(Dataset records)
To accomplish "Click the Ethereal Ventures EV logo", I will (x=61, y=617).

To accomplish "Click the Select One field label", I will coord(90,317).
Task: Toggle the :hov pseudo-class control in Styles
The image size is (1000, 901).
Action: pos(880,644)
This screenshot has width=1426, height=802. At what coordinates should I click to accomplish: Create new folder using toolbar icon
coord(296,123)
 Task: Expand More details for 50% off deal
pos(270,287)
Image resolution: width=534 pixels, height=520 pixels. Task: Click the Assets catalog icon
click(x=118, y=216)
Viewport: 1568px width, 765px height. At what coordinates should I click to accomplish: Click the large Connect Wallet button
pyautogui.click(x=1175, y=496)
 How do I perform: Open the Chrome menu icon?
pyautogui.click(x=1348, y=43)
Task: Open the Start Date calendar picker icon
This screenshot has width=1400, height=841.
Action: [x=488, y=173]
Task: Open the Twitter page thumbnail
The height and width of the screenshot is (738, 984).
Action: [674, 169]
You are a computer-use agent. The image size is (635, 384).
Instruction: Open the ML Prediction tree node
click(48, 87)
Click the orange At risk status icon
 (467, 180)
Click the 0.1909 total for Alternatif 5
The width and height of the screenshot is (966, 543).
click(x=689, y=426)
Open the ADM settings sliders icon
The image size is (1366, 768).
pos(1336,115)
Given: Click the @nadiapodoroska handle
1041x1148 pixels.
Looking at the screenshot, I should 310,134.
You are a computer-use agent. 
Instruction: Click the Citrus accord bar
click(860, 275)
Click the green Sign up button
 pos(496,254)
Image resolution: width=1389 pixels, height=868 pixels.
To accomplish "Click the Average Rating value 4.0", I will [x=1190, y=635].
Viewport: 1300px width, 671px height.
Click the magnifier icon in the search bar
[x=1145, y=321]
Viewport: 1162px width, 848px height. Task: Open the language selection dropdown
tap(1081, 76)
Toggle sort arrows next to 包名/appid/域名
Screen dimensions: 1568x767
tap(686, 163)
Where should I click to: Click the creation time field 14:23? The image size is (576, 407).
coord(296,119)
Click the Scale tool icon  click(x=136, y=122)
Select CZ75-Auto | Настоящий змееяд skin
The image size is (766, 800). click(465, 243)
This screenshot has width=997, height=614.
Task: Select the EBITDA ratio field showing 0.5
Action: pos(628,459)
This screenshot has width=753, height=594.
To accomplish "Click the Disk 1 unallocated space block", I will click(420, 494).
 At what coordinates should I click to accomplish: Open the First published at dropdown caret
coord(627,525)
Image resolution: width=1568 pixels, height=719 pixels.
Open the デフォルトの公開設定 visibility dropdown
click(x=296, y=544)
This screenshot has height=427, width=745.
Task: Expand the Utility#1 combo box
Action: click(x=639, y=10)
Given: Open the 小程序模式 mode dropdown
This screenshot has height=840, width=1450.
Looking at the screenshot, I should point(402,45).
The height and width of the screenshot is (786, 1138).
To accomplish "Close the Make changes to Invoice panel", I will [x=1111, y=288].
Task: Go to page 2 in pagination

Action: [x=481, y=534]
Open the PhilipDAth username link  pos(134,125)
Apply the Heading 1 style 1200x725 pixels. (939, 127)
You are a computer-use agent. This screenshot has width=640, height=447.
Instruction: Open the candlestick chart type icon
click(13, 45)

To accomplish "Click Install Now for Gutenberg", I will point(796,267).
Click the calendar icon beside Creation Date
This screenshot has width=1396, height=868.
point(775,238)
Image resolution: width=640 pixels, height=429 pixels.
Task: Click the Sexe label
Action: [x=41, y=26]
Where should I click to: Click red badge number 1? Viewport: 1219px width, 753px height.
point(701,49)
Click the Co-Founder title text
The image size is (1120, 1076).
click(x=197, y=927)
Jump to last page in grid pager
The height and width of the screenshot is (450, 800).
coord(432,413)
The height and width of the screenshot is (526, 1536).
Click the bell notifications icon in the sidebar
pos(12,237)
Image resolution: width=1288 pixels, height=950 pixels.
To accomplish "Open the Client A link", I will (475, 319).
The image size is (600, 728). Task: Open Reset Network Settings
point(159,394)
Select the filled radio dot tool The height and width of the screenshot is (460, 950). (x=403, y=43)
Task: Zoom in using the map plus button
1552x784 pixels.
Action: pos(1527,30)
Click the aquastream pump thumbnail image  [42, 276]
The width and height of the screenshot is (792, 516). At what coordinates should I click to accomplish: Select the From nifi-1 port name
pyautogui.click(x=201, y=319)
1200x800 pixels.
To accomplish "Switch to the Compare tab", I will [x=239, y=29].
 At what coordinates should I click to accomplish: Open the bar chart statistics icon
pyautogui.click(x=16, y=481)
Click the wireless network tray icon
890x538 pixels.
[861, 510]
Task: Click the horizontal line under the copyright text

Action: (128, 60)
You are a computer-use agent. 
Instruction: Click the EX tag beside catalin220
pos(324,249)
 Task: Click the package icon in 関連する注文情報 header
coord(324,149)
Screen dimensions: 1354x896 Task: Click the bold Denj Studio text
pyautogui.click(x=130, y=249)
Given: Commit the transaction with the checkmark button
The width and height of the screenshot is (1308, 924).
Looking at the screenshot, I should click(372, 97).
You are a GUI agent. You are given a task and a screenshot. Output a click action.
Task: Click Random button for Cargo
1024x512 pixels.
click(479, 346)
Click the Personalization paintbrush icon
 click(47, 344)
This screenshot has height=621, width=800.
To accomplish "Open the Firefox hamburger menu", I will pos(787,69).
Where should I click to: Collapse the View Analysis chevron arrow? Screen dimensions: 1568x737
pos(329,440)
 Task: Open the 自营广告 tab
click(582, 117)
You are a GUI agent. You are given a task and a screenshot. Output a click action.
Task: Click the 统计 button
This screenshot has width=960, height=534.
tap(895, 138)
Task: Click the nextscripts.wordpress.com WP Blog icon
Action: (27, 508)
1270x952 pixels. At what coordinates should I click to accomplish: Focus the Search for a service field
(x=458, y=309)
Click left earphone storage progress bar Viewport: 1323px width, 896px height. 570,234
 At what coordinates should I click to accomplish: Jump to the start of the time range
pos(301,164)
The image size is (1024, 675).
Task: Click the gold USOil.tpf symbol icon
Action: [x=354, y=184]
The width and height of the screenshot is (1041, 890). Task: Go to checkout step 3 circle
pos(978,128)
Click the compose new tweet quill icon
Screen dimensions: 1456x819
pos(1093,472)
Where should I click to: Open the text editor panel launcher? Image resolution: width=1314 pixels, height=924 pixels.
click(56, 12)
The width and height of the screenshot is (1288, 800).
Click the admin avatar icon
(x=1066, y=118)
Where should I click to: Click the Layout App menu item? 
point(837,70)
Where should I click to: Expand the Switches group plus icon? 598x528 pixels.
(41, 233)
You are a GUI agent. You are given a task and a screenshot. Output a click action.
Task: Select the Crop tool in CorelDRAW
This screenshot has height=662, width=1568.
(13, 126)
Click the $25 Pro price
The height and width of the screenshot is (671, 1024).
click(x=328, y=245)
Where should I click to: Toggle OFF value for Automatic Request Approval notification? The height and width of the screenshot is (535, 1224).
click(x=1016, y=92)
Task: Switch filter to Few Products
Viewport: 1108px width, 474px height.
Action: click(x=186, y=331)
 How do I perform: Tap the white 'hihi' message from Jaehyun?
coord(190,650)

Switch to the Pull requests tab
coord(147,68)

SHORT PROBLEM> Reproduce all of the data above word for word, without changing any line.

RIGHT ANSWER>
To accomplish "Click the Ethereal Ventures EV logo", I will (x=61, y=617).

To accomplish "Click the Select One field label", I will coord(90,317).
Task: Toggle the :hov pseudo-class control in Styles
The image size is (1000, 901).
Action: pos(880,644)
This screenshot has width=1426, height=802. At what coordinates should I click to accomplish: Create new folder using toolbar icon
coord(296,123)
 Task: Expand More details for 50% off deal
pos(270,287)
Image resolution: width=534 pixels, height=520 pixels. Task: Click the Assets catalog icon
click(x=118, y=216)
Viewport: 1568px width, 765px height. At what coordinates should I click to accomplish: Click the large Connect Wallet button
pyautogui.click(x=1175, y=496)
 How do I perform: Open the Chrome menu icon?
pyautogui.click(x=1348, y=43)
Task: Open the Start Date calendar picker icon
This screenshot has width=1400, height=841.
Action: [x=488, y=173]
Task: Open the Twitter page thumbnail
The height and width of the screenshot is (738, 984).
Action: [674, 169]
You are a computer-use agent. The image size is (635, 384).
Instruction: Open the ML Prediction tree node
click(48, 87)
Click the orange At risk status icon
 (467, 180)
Click the 0.1909 total for Alternatif 5
The width and height of the screenshot is (966, 543).
click(x=689, y=426)
Open the ADM settings sliders icon
The image size is (1366, 768).
pos(1336,115)
Given: Click the @nadiapodoroska handle
1041x1148 pixels.
Looking at the screenshot, I should 310,134.
You are a computer-use agent. 
Instruction: Click the Citrus accord bar
click(860, 275)
Click the green Sign up button
 pos(496,254)
Image resolution: width=1389 pixels, height=868 pixels.
To accomplish "Click the Average Rating value 4.0", I will [x=1190, y=635].
Viewport: 1300px width, 671px height.
Click the magnifier icon in the search bar
[x=1145, y=321]
Viewport: 1162px width, 848px height. Task: Open the language selection dropdown
tap(1081, 76)
Toggle sort arrows next to 包名/appid/域名
Screen dimensions: 1568x767
tap(686, 163)
Where should I click to: Click the creation time field 14:23? The image size is (576, 407).
coord(296,119)
Click the Scale tool icon  click(x=136, y=122)
Select CZ75-Auto | Настоящий змееяд skin
The image size is (766, 800). click(465, 243)
This screenshot has width=997, height=614.
Task: Select the EBITDA ratio field showing 0.5
Action: pos(628,459)
This screenshot has width=753, height=594.
To accomplish "Click the Disk 1 unallocated space block", I will click(420, 494).
 At what coordinates should I click to accomplish: Open the First published at dropdown caret
coord(627,525)
Image resolution: width=1568 pixels, height=719 pixels.
Open the デフォルトの公開設定 visibility dropdown
click(x=296, y=544)
This screenshot has height=427, width=745.
Task: Expand the Utility#1 combo box
Action: click(x=639, y=10)
Given: Open the 小程序模式 mode dropdown
This screenshot has height=840, width=1450.
Looking at the screenshot, I should point(402,45).
The height and width of the screenshot is (786, 1138).
To accomplish "Close the Make changes to Invoice panel", I will [x=1111, y=288].
Task: Go to page 2 in pagination

Action: [x=481, y=534]
Open the PhilipDAth username link  pos(134,125)
Apply the Heading 1 style 1200x725 pixels. (939, 127)
You are a computer-use agent. This screenshot has width=640, height=447.
Instruction: Open the candlestick chart type icon
click(13, 45)

To accomplish "Click Install Now for Gutenberg", I will point(796,267).
Click the calendar icon beside Creation Date
This screenshot has width=1396, height=868.
point(775,238)
Image resolution: width=640 pixels, height=429 pixels.
Task: Click the Sexe label
Action: [x=41, y=26]
Where should I click to: Click red badge number 1? Viewport: 1219px width, 753px height.
point(701,49)
Click the Co-Founder title text
The image size is (1120, 1076).
click(x=197, y=927)
Jump to last page in grid pager
The height and width of the screenshot is (450, 800).
coord(432,413)
The height and width of the screenshot is (526, 1536).
Click the bell notifications icon in the sidebar
pos(12,237)
Image resolution: width=1288 pixels, height=950 pixels.
To accomplish "Open the Client A link", I will (475, 319).
The image size is (600, 728). Task: Open Reset Network Settings
point(159,394)
Select the filled radio dot tool The height and width of the screenshot is (460, 950). (x=403, y=43)
Task: Zoom in using the map plus button
1552x784 pixels.
Action: pos(1527,30)
Click the aquastream pump thumbnail image  [42, 276]
The width and height of the screenshot is (792, 516). At what coordinates should I click to accomplish: Select the From nifi-1 port name
pyautogui.click(x=201, y=319)
1200x800 pixels.
To accomplish "Switch to the Compare tab", I will [x=239, y=29].
 At what coordinates should I click to accomplish: Open the bar chart statistics icon
pyautogui.click(x=16, y=481)
Click the wireless network tray icon
890x538 pixels.
[861, 510]
Task: Click the horizontal line under the copyright text

Action: (128, 60)
You are a computer-use agent. 
Instruction: Click the EX tag beside catalin220
pos(324,249)
 Task: Click the package icon in 関連する注文情報 header
coord(324,149)
Screen dimensions: 1354x896 Task: Click the bold Denj Studio text
pyautogui.click(x=130, y=249)
Given: Commit the transaction with the checkmark button
The width and height of the screenshot is (1308, 924).
Looking at the screenshot, I should click(372, 97).
You are a GUI agent. You are given a task and a screenshot. Output a click action.
Task: Click Random button for Cargo
1024x512 pixels.
click(479, 346)
Click the Personalization paintbrush icon
 click(47, 344)
This screenshot has height=621, width=800.
To accomplish "Open the Firefox hamburger menu", I will pos(787,69).
Where should I click to: Collapse the View Analysis chevron arrow? Screen dimensions: 1568x737
pos(329,440)
 Task: Open the 自营广告 tab
click(582, 117)
You are a GUI agent. You are given a task and a screenshot. Output a click action.
Task: Click the 统计 button
This screenshot has width=960, height=534.
tap(895, 138)
Task: Click the nextscripts.wordpress.com WP Blog icon
Action: (27, 508)
1270x952 pixels. At what coordinates should I click to accomplish: Focus the Search for a service field
(x=458, y=309)
Click left earphone storage progress bar Viewport: 1323px width, 896px height. 570,234
 At what coordinates should I click to accomplish: Jump to the start of the time range
pos(301,164)
The image size is (1024, 675).
Task: Click the gold USOil.tpf symbol icon
Action: [x=354, y=184]
The width and height of the screenshot is (1041, 890). Task: Go to checkout step 3 circle
pos(978,128)
Click the compose new tweet quill icon
Screen dimensions: 1456x819
pos(1093,472)
Where should I click to: Open the text editor panel launcher? Image resolution: width=1314 pixels, height=924 pixels.
click(56, 12)
The width and height of the screenshot is (1288, 800).
Click the admin avatar icon
(x=1066, y=118)
Where should I click to: Click the Layout App menu item? 
point(837,70)
Where should I click to: Expand the Switches group plus icon? 598x528 pixels.
(41, 233)
You are a GUI agent. You are given a task and a screenshot. Output a click action.
Task: Select the Crop tool in CorelDRAW
This screenshot has height=662, width=1568.
(13, 126)
Click the $25 Pro price
The height and width of the screenshot is (671, 1024).
click(x=328, y=245)
Where should I click to: Toggle OFF value for Automatic Request Approval notification? The height and width of the screenshot is (535, 1224).
click(x=1016, y=92)
Task: Switch filter to Few Products
Viewport: 1108px width, 474px height.
Action: click(x=186, y=331)
 How do I perform: Tap the white 'hihi' message from Jaehyun?
coord(190,650)

Switch to the Pull requests tab
coord(147,68)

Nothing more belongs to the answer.